Korupsi bukan sekadar soal mencuri uang negara. Lebih dari itu, ia adalah bentuk pengkhianatan terhadap kepercayaan publik, penyalahgunaan kekuasaan yang merusak keadilan, dan luka terbuka yang entah kenapa terus dibiarkan.
Tiap kali kita membaca berita soal pejabat korup, jumlah angkanya sering bikin geleng-geleng. Tapi setelah itu? Biasa saja. Reaksi kita cenderung datar. Seolah semua itu hanya bagian dari rutinitas. Padahal dampaknya nyata: harapan publik yang terkikis, pembangunan yang mandek, dan ketimpangan yang makin menjadi-jadi.
Korupsi di Indonesia sudah seperti penyakit menahun. Bukan cuma di level atas, tapi juga menjalar ke bawah---di tempat yang dekat dengan kehidupan kita sehari-hari. Ada proyek jalan desa yang mangkrak karena dananya dikorupsi. Ada bantuan sosial yang tidak sampai ke penerima karena "dipotong" di tengah jalan. Ada pungutan liar yang dianggap "sudah biasa".
Ironisnya, banyak dari praktik itu justru dianggap lumrah. "Namanya juga sistem kita kayak gitu." Atau, "semua juga korup kok, udahlah." Kalimat-kalimat semacam ini terdengar akrab, dan itu tanda bahaya. Karena saat korupsi dianggap normal, maka kita sedang dalam posisi kalah sebelum bertarung.
Situasi ini menciptakan paradoks. Di satu sisi, kita ingin Indonesia maju, adil, dan sejahtera. Tapi di sisi lain, kita kerap membiarkan praktik curang tetap berjalan. Diam itu tidak netral---diam artinya membiarkan.

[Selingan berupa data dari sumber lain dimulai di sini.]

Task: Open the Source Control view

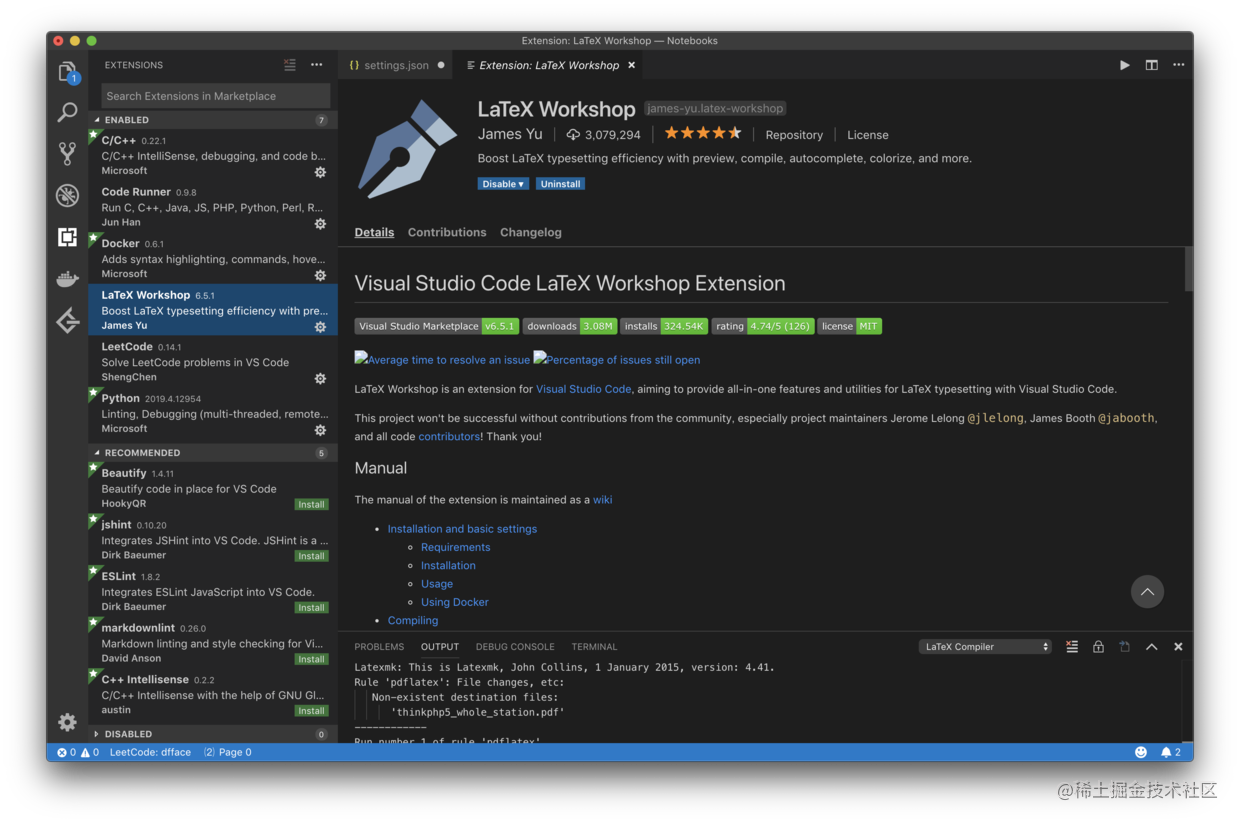Action: click(66, 153)
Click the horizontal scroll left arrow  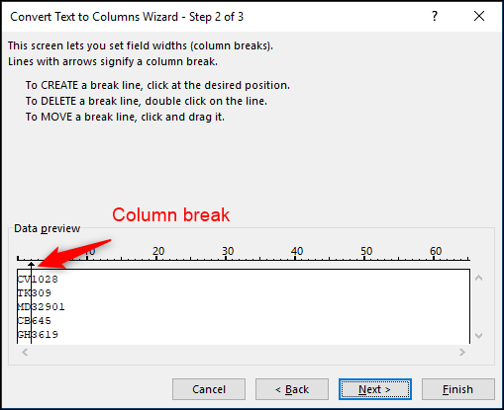[x=25, y=352]
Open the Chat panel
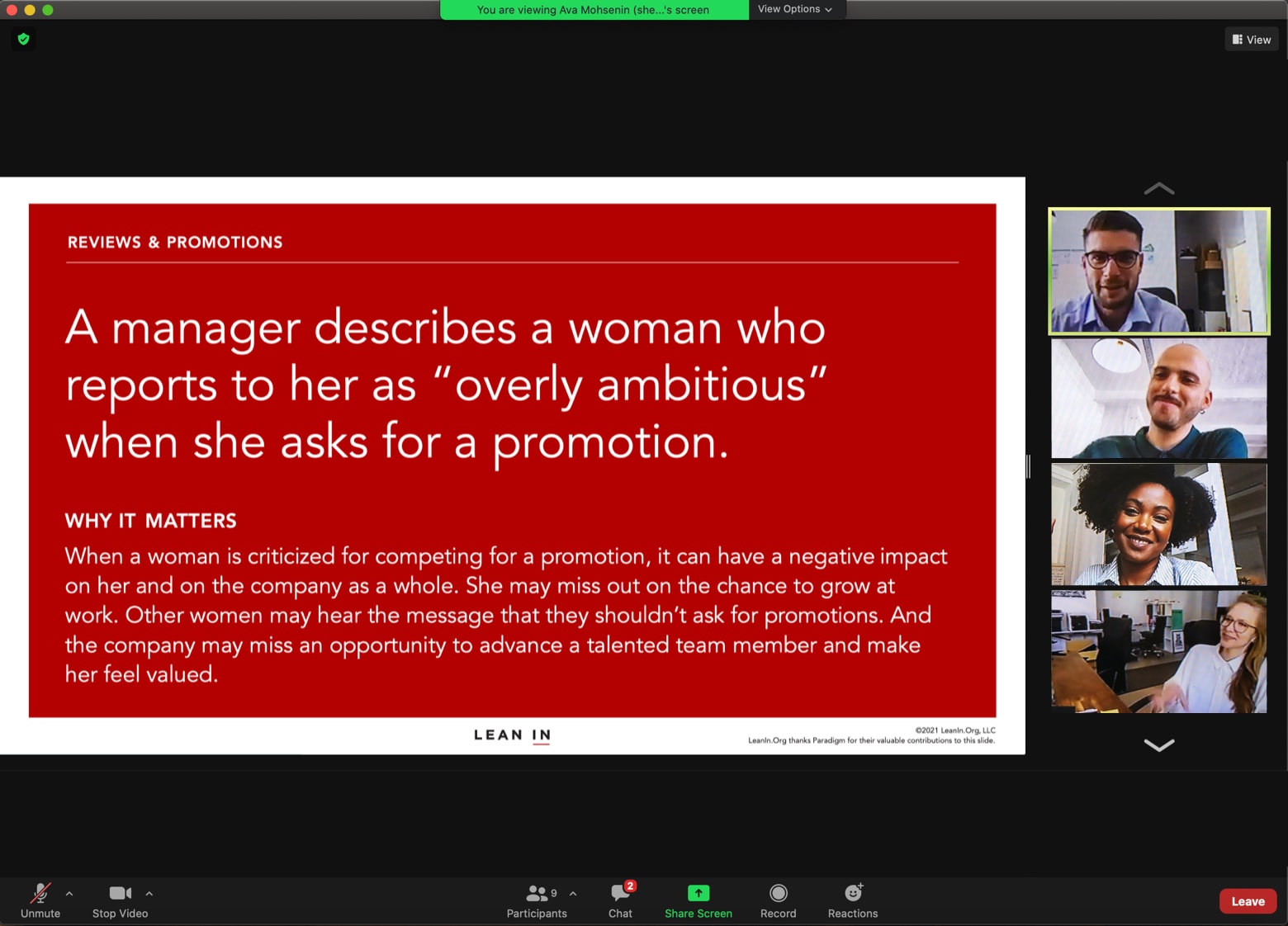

Korupsi memang sering dibahas dalam konteks kerugian negara, dan itu benar. Tapi ada dimensi lain yang lebih menyakitkan: dampak sosialnya. Anak-anak belajar di sekolah rusak, pasien tidak mendapat obat karena anggaran diselewengkan, warga harus lewat jalan berlumpur karena proyek dihentikan. Semua ini bukan hanya soal uang yang hilang, tapi juga hak yang dirampas.
Pemberantasan korupsi bukan cuma soal hukum dan penjara. Itu penting, tentu. Tapi yang lebih fundamental adalah membangun budaya antikorupsi: menjadikan integritas sebagai nilai hidup, bukan sekadar jargon. Dan seperti banyak hal lain dalam hidup, ini harus dimulai dari hal kecil---dari rumah, dari sekolah, dari percakapan sehari-hari.
Pendidikan antikorupsi tidak bisa hanya jadi muatan lokal yang dibaca lalu dilupakan. Ia harus hadir lewat keteladanan: guru yang adil, orang tua yang jujur, pemimpin yang bersih. Anak-anak tidak akan percaya pada nilai kejujuran jika mereka melihat orang dewasa melanggarnya setiap hari.
Lembaga seperti KPK, kejaksaan, dan kepolisian sudah bekerja keras menangani kasus-kasus besar. Tapi tantangan mereka semakin berat: tekanan politik, pelemahan institusi, dan rasa tidak percaya dari masyarakat. Di sinilah peran warga menjadi krusial. Masyarakat bukan hanya penonton. Kita bisa jadi pengawas, pelapor, bahkan penolak praktik curang sekecil apa pun.
Langkah-langkah kecil tetap penting. Tidak menyuap. Tidak membenarkan kecurangan. Berani bertanya ke mana arah anggaran desa. Membangun transparansi, bahkan di organisasi kecil tempat kita berkegiatan. Semua itu bagian dari perjuangan melawan korupsi, walau skalanya tidak selalu besar.